The Martello Towers WEST of Seaford!

Seaford’s Martello Tower was not only the last to be built but also most westerly of the south coast towers.  But that was not always the plan.

In 1798 Thomas Reynolds, a Major in the 30th Foot Regiment, made a report to the War Office on the defences of the South Coast.   The 30th Foot were raised in Cambridgeshire and had seen action in North America before returning to England in 1791. Reynolds suggested a defensive line of nearly 100 towers along the south-east coast and mentioned the success of the round brick tower at Mortella Point, Corsica which had stood up to Royal Naval guns during an assault a few months earlier.  His report concluded that “… there are no works that appear to me so likely to prevent an enemy landing as a simple tower of brickwork defended by a handful of resolute men”

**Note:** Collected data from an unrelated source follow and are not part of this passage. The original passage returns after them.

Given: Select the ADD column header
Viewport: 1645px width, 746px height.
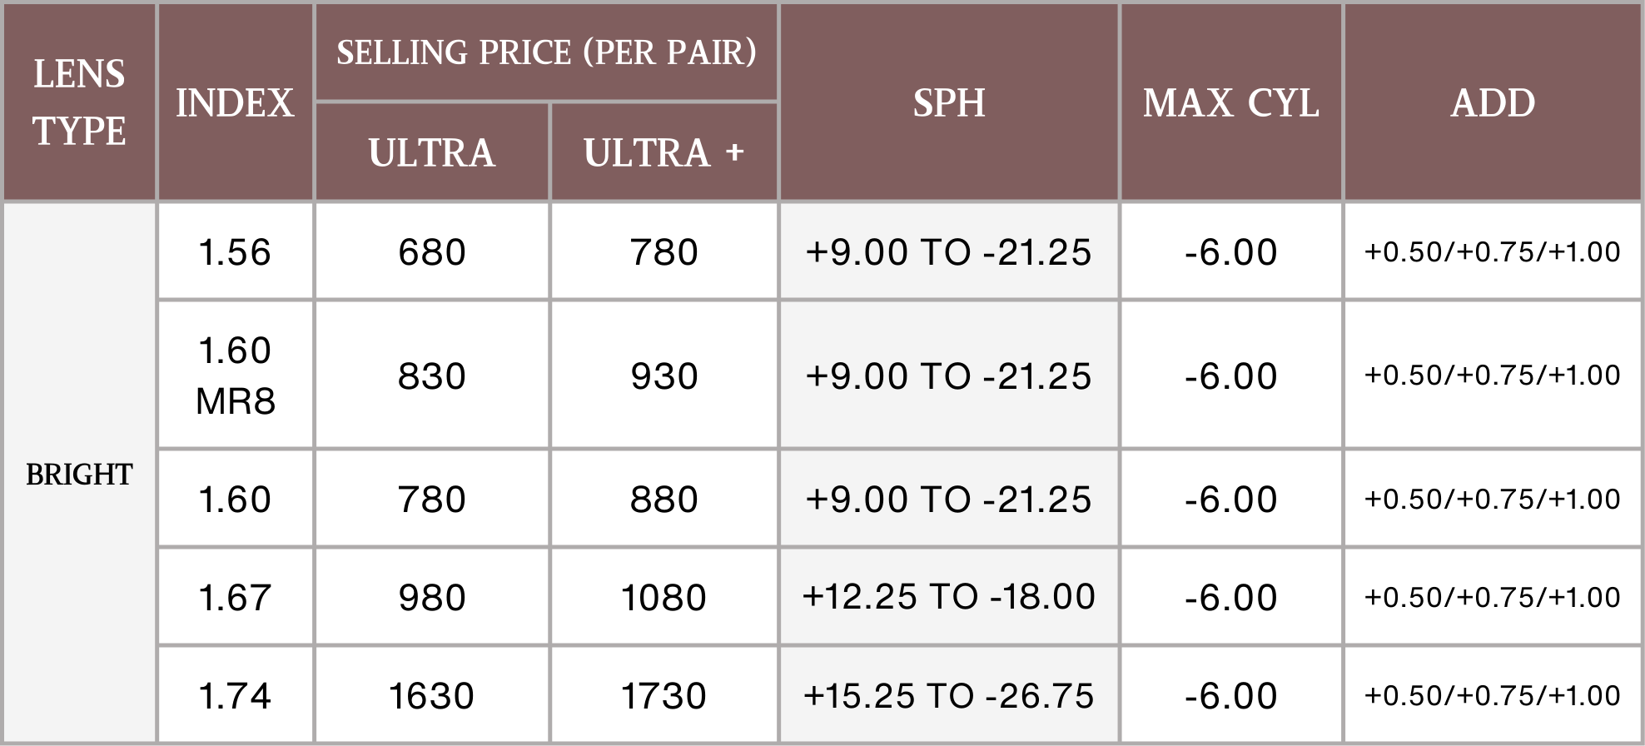Looking at the screenshot, I should (x=1493, y=102).
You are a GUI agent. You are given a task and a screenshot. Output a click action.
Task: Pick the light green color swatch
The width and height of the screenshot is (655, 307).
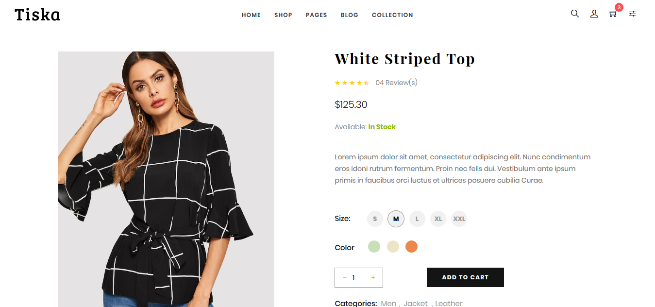click(x=374, y=247)
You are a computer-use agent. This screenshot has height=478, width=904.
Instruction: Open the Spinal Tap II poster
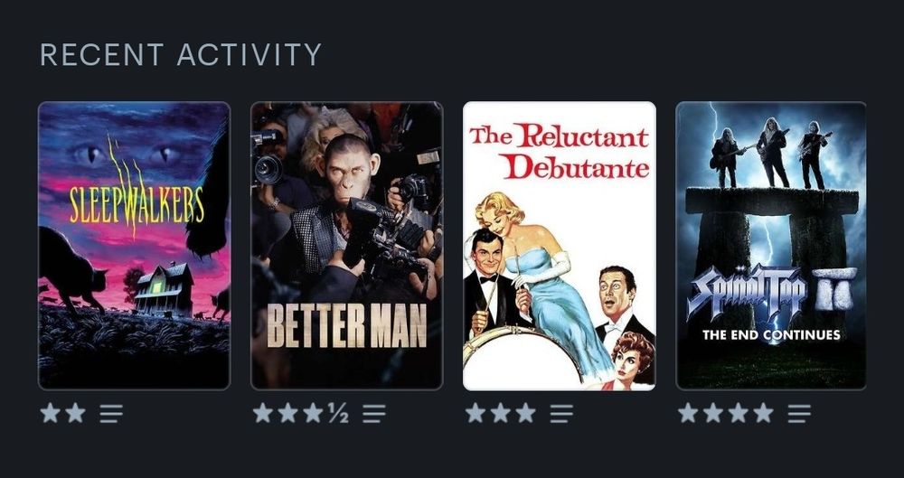point(771,246)
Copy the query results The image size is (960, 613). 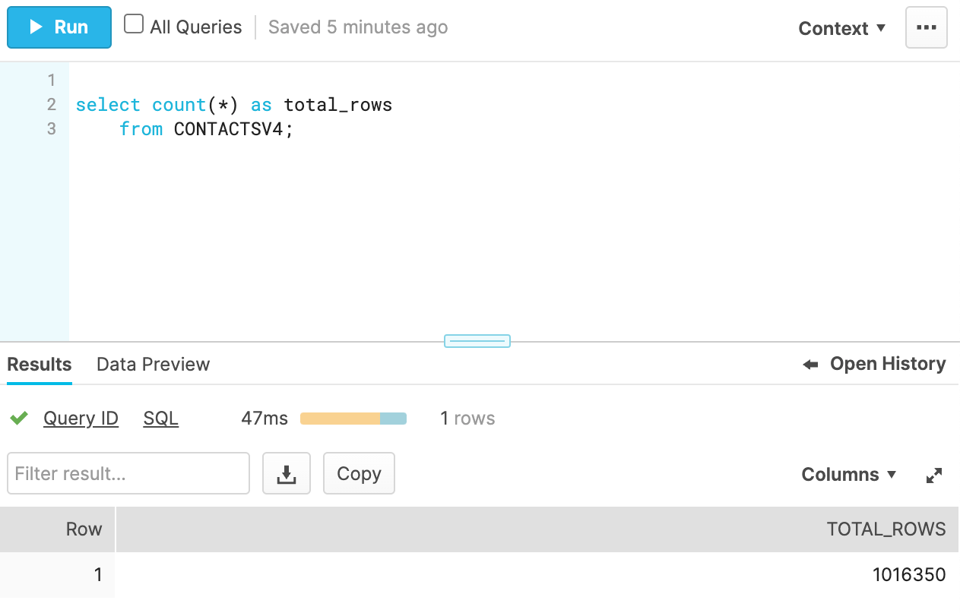pyautogui.click(x=359, y=474)
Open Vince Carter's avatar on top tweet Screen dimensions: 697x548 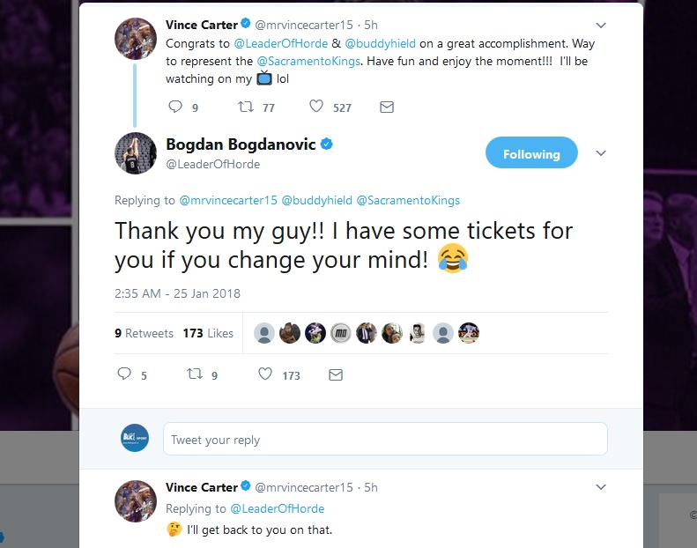click(x=136, y=40)
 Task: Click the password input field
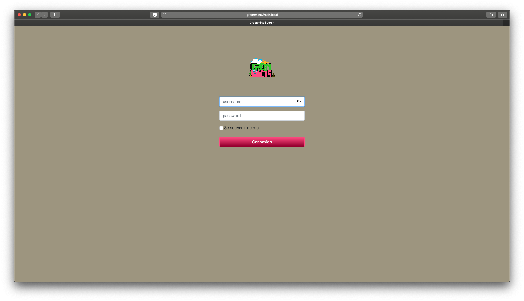pos(262,116)
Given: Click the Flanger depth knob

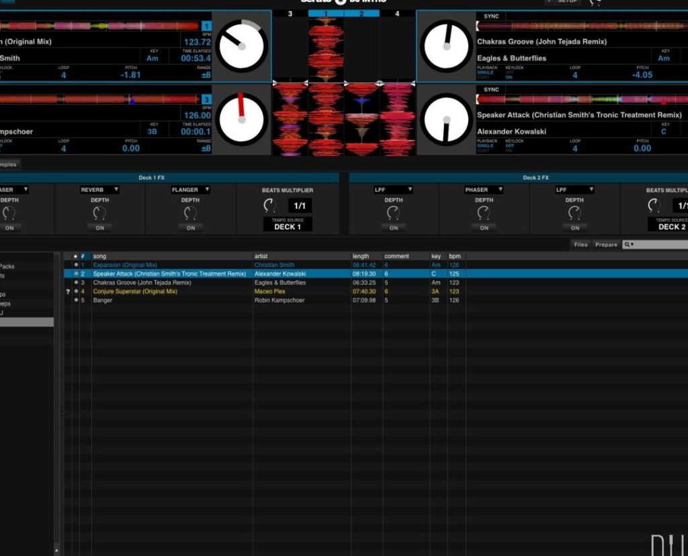Looking at the screenshot, I should pos(190,213).
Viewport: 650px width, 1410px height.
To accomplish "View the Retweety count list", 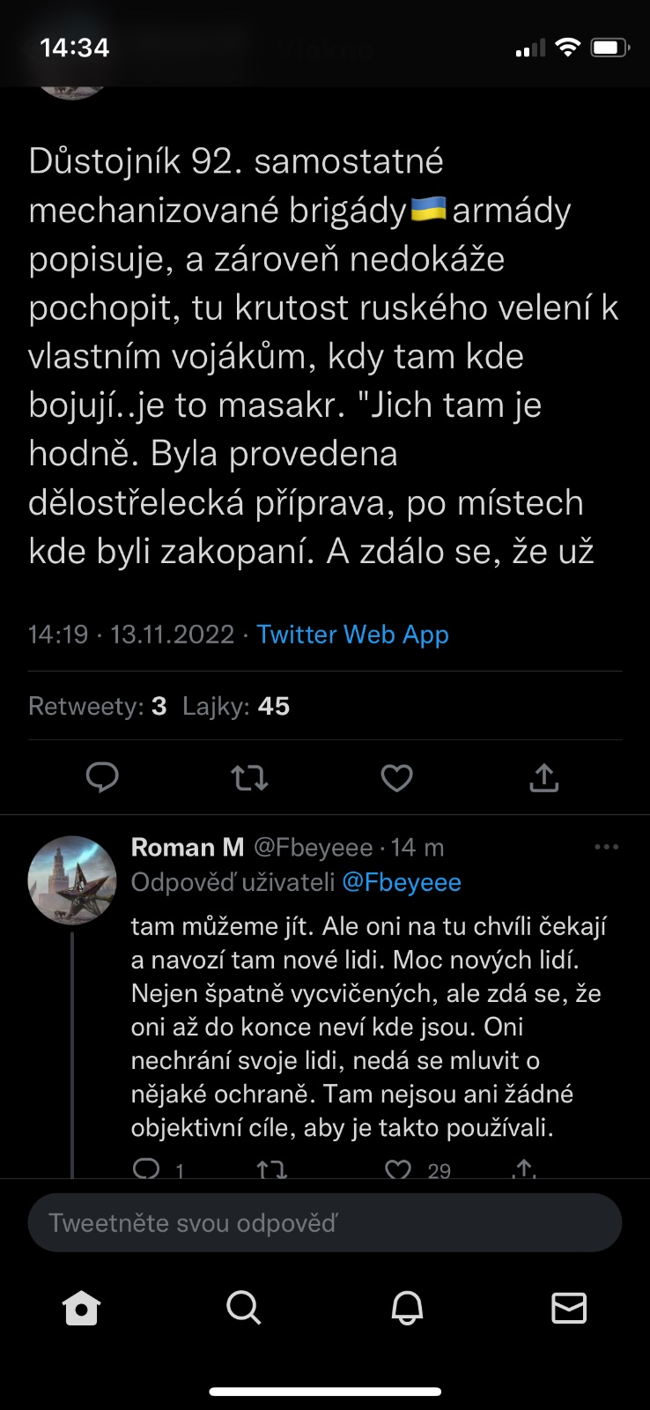I will tap(97, 706).
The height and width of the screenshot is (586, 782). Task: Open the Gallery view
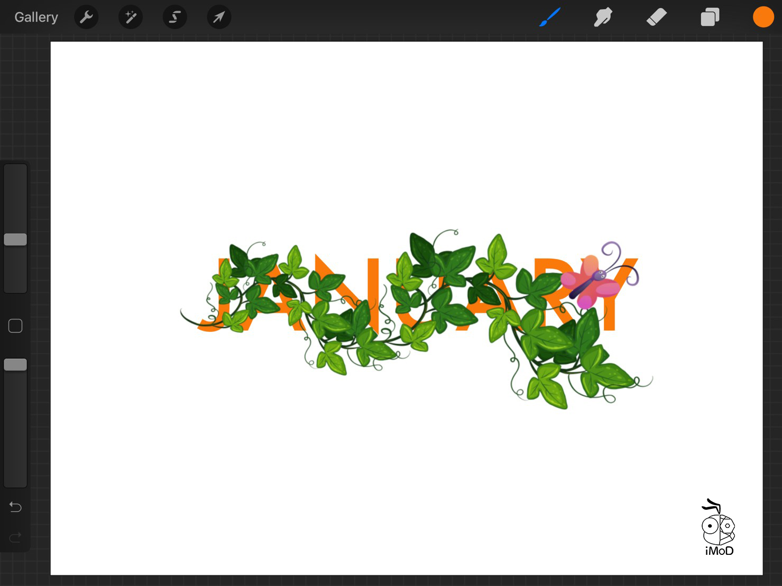pos(36,17)
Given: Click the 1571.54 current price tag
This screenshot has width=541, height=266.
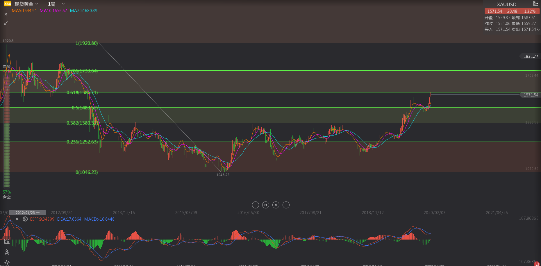Looking at the screenshot, I should [x=531, y=95].
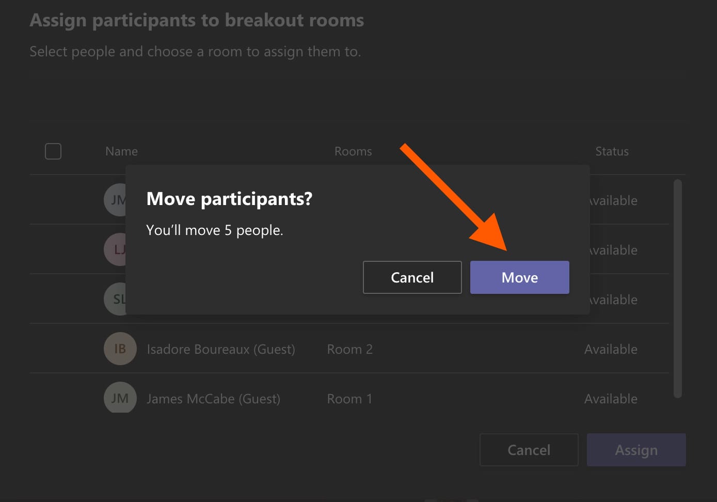Tick the select-all checkbox beside Name header
The image size is (717, 502).
pos(53,151)
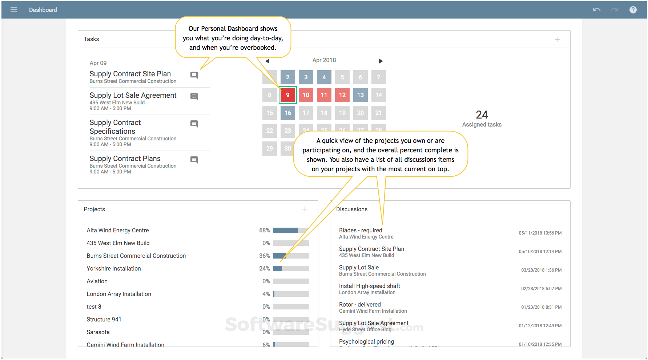Open the Yorkshire Installation project
648x360 pixels.
[114, 268]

Screen Shot 2018-12-08 at 12.07.15

Reynolds obviously visited the Sussex coast and suggested where the towers should be sited.  These included a tower on the west side of the Cuckmere River ‘to command the bridge and causeway’ at Exceat.  He also proposed no less than six defensive towers in Seaford Bay. These were

  • On the rise of the cliffs to the east of Seaford  (This was presumably at Splash Point)
  • Behind the fort in front of Seaford  (At the Seaford Battery close to the site of the present Martello Tower)
  • On the bank a little to the east of Blatchington (This was where the house Telsemure was later built at the end of Dane Road.)
  • Behind the fort in front of Blatchington (Between Claremont Road and Edinburgh Road)
  • On the heights to the west of Bishopstone to command the road from Seaford to Newhaven (Rookery Hill, Bishopstone)
  • Near Newhaven to cover the drawbridge and causeway leading to Seaford.(Probably somewhere near where McDonalds is today)

It is interesting to note that Reynolds also suggested two Martello Towers at Brighton, one of them being at the New Steyne a little to the east of the present pier.  There were to be three towers between Brighton and Hove and then seven, half a mile apart, between Hove and Shoreham Harbour.   Shoreham itself was to be protected by two towers, one to cover the harbour and another to cover the important bridge over the River Adur.  There were then to be seven towers between Worthing and Littlehampton, these were to be ‘as close to the beach as possible’.

The Cuckmere is one of the few rivers on the South Coast that comes out to sea where there is no town. It obviously needed protecting and as a result, military barracks were built either side of the river between Exceat Bridge and Cuckmere Haven in 1804.

OLYMPUS DIGITAL CAMERA

Reynolds grand scheme was not carried out but in September 1804 Brigadier-General William Twiss (the Commanding Engineer for the South of England) was tasked by the Prime Minister William Pitt (the Elder) to survey the south coast to establish sites for the ‘Martello Towers’.  The first towers were built between Pett and Rye in 1805.   The Prime Minister certainly knew about Seaford as he had been made a Freeman of the town five years earlier and his father was the local MP, but the most westerly tower was originally to have been at Eastbourne – Tower 73 – the Wish Tower.

Twiss
William Twiss

On 7th June 1806 Twiss visited Seaford but rather than six towers, decided that only three would be necessary.  These would be close to the military batteries at Seaford and Blatchington with presumably a third close to Tide Mills. The land was leased from Seaford Corporation.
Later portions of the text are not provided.